# Kurze Aufgabe 1:
Beantworte anhand des Forenauszugs diese drei Fragen:
(a) Welchen Befehl empfiehlt der erste Beitrag für das Ende des Programms?
(b) Was ergab der Test von BlackLordOfDragons mit return?
(c) Wo steht laut Gray der von ihm gezeigte Code mit cin.getline?
# Kurze Aufgabe 2:
Entscheide für jede Aussage, ob sie mit dem Forenauszug übereinstimmt. Antworte jeweils mit Ja oder Nein und zitiere die entscheidenden Worte.
(a) Laut fhr sollten Einsteiger in C++ zunächst kein return(); einfügen.
(b) BlackLordOfDragons nennt das Fenster ausdrücklich ein DOS-Fenster.
(c) Gray ist sich bei seinem Vorschlag völlig sicher.

# Textauszug:
Setzt  am besten ein    system("pause");     an das Ende....
dann müsste das DOS Fenster offen bleiben....


----------



## Angeltv (7. März 2004)

Oder einen 

return();


----------



## Kachelator (7. März 2004)

> Oder einen
> 
> return();


 Was bedeutet das denn?


----------



## fhr (7. März 2004)

wenn du grad mit C++ anfängst, hau erst mal keinen return(); da hin,
weil die meißten Anfängerbeispiele fangen in solchen büchern bestimmt so an:

#include ......

void main()
{
[

und dann bekommst gleich Compilerfehler und weißt (noch) nicht warum....

mit return bestimst du nur den Wert den z.B: eine Funktion zurück lierfern soll ...


----------



## BlackLordOfDragons (7. März 2004)

Sicher das Return ein Konsollenfenster (nicht DOS) offen hält?
Ich habe das getestet, es ging aber nicht.

Return gibt ja nur ein Rückgabewert zurück, ob das Programm sauber ausgeführt wurde.


----------



## fhr (8. März 2004)

deswegen sag ich ja nimm system("pause");
vielleicht ohne Anführungszeichen....

aber das funktioniert ...


----------



## Gray (9. März 2004)

bin mir nicht 100%ig sicher aber das müsste gehen:

char p[50];
cin.getline[p,50];
cin.getline[p,50];

So oder ähnlich, steht es im Studienheft der ILS, ich schau daheim nochmal nach, und korrigier es ggf.

Edit: Nu isses Richtig, so geht es.


----------

# Bereitgestellte Daten:
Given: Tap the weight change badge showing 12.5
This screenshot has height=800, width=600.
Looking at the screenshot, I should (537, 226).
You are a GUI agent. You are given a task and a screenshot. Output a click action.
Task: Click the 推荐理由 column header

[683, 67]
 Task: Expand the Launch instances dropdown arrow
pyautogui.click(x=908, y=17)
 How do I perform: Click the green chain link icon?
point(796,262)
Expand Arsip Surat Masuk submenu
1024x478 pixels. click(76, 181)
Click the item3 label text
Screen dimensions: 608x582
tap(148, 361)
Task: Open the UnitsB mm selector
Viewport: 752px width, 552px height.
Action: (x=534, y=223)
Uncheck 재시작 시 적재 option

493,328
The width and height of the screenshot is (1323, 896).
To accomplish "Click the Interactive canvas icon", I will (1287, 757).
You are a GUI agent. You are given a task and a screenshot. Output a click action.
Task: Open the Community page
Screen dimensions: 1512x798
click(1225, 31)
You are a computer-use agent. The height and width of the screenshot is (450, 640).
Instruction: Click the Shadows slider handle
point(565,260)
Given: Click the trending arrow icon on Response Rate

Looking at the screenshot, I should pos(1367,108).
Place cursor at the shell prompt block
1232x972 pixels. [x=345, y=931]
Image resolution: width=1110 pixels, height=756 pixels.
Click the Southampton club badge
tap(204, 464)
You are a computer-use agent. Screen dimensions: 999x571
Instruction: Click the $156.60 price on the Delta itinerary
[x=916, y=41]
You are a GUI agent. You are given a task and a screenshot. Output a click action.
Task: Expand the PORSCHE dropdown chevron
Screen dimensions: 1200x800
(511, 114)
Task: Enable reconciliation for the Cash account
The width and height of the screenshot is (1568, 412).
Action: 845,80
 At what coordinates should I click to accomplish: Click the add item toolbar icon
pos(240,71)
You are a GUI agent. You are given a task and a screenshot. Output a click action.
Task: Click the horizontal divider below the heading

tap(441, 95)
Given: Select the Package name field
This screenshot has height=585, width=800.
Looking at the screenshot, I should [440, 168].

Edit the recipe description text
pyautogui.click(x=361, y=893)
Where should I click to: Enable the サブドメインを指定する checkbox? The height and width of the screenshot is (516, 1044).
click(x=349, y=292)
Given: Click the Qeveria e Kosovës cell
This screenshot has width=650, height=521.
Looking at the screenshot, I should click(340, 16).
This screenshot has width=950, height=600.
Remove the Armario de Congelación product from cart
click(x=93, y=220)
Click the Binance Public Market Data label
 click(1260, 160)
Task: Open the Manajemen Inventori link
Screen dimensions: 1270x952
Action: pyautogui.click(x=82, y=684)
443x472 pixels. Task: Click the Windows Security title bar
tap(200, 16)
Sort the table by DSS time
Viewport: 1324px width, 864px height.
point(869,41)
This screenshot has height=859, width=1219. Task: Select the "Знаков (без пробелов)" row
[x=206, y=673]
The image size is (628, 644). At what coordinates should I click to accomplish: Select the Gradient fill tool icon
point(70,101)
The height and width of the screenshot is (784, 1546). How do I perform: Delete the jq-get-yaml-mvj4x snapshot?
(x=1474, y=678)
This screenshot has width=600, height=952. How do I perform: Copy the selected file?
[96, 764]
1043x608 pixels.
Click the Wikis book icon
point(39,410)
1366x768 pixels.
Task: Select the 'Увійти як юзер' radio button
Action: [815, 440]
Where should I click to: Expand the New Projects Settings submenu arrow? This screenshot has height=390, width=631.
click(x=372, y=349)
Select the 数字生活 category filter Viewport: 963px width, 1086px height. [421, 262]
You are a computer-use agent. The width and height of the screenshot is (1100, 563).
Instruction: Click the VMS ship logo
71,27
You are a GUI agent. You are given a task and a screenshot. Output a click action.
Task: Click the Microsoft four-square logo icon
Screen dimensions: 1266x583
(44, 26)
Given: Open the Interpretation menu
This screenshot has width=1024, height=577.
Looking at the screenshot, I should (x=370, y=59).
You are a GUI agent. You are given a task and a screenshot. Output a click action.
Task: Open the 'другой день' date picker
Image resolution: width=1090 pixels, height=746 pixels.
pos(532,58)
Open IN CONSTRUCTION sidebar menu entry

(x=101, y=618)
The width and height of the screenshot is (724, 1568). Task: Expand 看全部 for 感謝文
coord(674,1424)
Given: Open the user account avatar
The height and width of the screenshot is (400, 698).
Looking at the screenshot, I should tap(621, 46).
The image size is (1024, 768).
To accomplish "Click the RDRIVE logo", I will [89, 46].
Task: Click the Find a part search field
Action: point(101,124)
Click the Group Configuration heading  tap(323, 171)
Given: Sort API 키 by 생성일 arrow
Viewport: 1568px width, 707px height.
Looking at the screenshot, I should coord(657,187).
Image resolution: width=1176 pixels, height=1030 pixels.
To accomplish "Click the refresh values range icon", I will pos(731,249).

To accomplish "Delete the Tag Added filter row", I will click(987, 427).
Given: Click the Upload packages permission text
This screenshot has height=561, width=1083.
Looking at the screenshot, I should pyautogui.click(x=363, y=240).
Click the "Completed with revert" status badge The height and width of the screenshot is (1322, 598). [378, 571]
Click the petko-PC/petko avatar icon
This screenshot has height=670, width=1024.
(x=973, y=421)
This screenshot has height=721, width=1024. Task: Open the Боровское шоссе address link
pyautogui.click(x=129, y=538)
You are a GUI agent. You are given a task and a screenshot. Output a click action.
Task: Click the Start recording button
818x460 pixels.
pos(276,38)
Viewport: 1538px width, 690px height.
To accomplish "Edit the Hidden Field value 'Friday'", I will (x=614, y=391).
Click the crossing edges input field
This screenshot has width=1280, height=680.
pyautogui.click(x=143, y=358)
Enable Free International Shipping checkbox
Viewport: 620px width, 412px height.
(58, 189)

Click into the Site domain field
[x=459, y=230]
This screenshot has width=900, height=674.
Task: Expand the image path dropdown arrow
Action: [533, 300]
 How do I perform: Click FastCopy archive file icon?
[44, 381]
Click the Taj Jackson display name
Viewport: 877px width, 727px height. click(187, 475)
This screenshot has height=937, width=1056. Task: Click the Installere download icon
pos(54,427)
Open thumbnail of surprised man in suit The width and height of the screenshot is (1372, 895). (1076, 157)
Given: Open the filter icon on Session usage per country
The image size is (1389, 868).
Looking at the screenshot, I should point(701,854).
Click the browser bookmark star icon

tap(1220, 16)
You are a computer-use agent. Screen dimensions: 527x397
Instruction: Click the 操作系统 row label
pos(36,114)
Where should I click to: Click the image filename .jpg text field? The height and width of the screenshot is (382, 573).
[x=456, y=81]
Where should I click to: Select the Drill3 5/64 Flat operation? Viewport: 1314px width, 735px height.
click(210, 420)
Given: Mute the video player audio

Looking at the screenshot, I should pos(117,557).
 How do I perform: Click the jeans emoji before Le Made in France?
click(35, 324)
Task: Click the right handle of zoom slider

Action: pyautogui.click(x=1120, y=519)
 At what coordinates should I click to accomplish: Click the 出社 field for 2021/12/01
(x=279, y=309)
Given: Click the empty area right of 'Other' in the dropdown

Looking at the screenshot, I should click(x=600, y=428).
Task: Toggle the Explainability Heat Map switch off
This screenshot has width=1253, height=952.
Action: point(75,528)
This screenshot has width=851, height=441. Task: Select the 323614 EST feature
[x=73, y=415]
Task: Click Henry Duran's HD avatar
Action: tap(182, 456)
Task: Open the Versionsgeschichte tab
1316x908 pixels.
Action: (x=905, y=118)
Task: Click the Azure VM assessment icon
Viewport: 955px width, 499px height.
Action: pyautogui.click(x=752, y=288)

# Musterlösung 1:
(a) system("pause");
(b) Es ging nicht.
(c) Im Studienheft der ILS.

# Musterlösung 2:
(a) Ja: „hau erst mal keinen return(); da hin“
(b) Nein: „ein Konsollenfenster (nicht DOS)“
(c) Nein: „bin mir nicht 100%ig sicher“